(Beginning of Data records)

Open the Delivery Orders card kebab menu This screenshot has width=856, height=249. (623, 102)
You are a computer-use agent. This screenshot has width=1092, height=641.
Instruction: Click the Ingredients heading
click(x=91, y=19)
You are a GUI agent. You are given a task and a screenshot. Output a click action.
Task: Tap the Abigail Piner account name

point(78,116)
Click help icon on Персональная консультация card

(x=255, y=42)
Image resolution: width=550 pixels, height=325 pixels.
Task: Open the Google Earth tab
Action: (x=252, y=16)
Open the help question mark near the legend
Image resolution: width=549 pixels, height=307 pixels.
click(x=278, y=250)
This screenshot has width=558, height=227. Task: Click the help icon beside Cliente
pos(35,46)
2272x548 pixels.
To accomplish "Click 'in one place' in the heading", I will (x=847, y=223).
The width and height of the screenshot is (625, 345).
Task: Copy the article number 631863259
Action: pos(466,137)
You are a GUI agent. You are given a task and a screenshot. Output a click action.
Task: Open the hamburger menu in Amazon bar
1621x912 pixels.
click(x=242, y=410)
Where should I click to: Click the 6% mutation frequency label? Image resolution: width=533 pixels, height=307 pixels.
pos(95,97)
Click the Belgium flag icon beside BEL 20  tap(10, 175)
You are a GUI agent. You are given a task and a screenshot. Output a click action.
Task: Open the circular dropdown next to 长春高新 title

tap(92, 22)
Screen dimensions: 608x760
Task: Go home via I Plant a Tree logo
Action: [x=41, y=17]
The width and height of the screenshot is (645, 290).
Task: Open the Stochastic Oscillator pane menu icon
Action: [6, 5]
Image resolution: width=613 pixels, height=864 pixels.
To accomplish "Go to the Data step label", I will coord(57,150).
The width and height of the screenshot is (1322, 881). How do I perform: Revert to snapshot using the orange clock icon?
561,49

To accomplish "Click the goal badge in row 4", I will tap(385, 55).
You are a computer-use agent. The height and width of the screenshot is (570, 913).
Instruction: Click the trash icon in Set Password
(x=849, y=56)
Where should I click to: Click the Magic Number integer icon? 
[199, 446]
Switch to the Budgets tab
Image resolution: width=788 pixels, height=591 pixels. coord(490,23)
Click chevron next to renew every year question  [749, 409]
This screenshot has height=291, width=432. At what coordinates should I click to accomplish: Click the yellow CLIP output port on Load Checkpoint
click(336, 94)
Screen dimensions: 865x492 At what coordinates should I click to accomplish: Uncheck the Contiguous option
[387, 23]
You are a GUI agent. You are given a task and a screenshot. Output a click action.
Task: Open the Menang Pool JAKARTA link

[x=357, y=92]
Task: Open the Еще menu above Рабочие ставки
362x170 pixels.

(End of Data records)

**Brief**
Given the data above, which lines hold the string "question"? Return them.

**Answer section**
Open the help question mark near the legend
Click chevron next to renew every year question  [749, 409]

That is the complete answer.